Hold on, Boston: Spring Is Coming Back and So Will We

If there's one thing New Englanders know, it's how to bounce back after a stretch of dark days.


Boston in spring. / Photo via Getty.

Spring is coming, and in more ways than one.

Last week I laced up and went for a run around Jamaica Pond in shorts (shorts!), the first time my knees have seen sunshine in months. The park was full of responsibly spaced folks soaking up the first 60-degree day of 2021. On the jog home, I noticed that outdoor grills were being taken out of hibernation and fired up throughout the neighborhood. I could smell them even through my mask—which was, whenever I replaced it after swallowing a gulp of fresh, clement air and sending a smile to the sky, a small reminder to me that this March in Boston remains a little different than years past.

But seasons change. At the same time that the city is starting to wake from its winter slumber, we’re also finally moving with long strides toward the light at the end of the year-long pandemic-tunnel. Yes, Boston, there’s something in the wind besides the scent of charcoal, burgers, and slowly greening grass: Optimism! Honest-to-goodness hope is finally starting to bloom: New coronavirus infections are at their lowest numbers in Massachusetts since October, when days started getting darker and colder and much of life moved inside. Meanwhile, despite a rocky rollout and ongoing obstacles, including important concerns about equitable distribution, vaccination rates are rising: So far, a quarter of Massachusetts residents have received at least one dose, according to CDC stats, putting us ahead of all but a few other states.

There’s going to be a fine line to walk between positivity and pragmatism as we tiptoe through the tulips out of the pandemic and into sunnier days again. But thanks to our dramatic seasonal cycles, New Englanders have excellent practice—and that’s why I really believe that we’re prepared to get this right. It’s the writ-large version of what we handle ever year.

After all, New Englanders certainly known what it’s like to batten down the hatches for harsh months at a time, when 4 p.m. sunsets impose their own form of curfew on our diurnal-mammal activities. And somehow, we manage to keep our gaze forward and spirits high, even when we have no idea how long the bitterness and bleakness is really going to last. Calendar dates are meaningless (three words: April Fool’s Day Blizzard), and if there’s one thing New Englanders understand, it’s that winter doesn’t end simply because you’re tired of it.

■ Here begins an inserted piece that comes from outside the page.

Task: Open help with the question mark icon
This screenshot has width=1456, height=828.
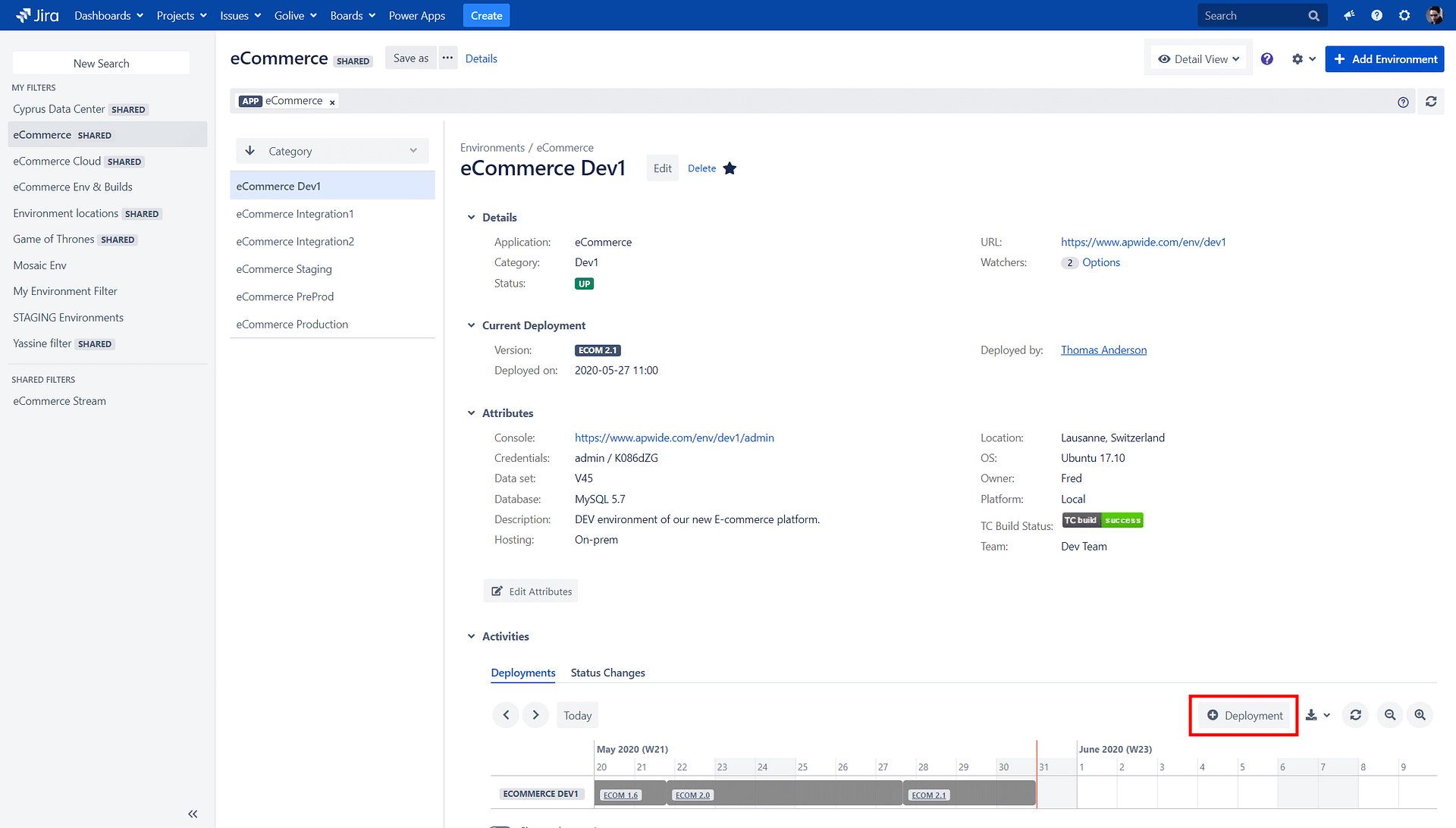Action: pos(1376,15)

Neither does a battle with a pandemic, as we’ve seen over the last exhausting year of moving two steps forward, one step back. Every time we thought we’d started to dig ourselves out, in came another storm. But we did what we always do: We griped about it for a minute, and then we plowed ahead with masks and hand sanitizer.

And now, with vaccine rates rising, outdoor dining imminent, and the general sense that we might finally be coming out of this, those first precious temperate breezes and warming rays of sunshine feel even more meaningful. The lifting of spirits that comes every year around this time is getting a big, added boost by the sense that spring is finally, truly coming for us, as it never really did in 2020.

To be sure, we’re still not in the clear yet—not in terms of the weather (New England is notoriously fickle), and not in terms of the virus. With all the concern over variants, Bostonians risk another surge if we let down our guard too greatly, too soon. And anyway, people have already lost far too much: their lives, loved ones, jobs, businesses. There’s a lot of broken pieces that will take time to put back together.

But all that said, and thanks to the finely tuned barometers in our bones, New Englanders know when the seasons really are shifting in our favor—and it’s not wrong to feel hopeful now. The chill between us is finally starting to break: Every time I get a text message from a friend or family member that they’ve had their first (or second!) shot, it’s music to my ears, like birds chirping outside my window after they’ve flown back from Florida. (Unlike overzealous spring breakers, theirs was essential travel.)

I know that now is not the time to take off our KN95 masks, just like it’s not time to put away our shovels. You’re a New Englander, you know the drill: Any time you get cocky, Mother Nature has a way of putting you in your place. But play it right and we’ve got this, Boston. I felt it again recently, on my way to split a bottle of wine in my friend’s backyard, something we couldn’t do just a few colder weeks ago. On the drive over, I hit a ton of traffic and nearly cursed, cantankerous Masshole-style, at all the damn cahs that are back on the road. But I stopped myself. Normally, busy traffic is a year-round phenomenon round here—but this time, I choose to believe, it was a sign of spring in the city. Beep, beep. Chirp, chirp.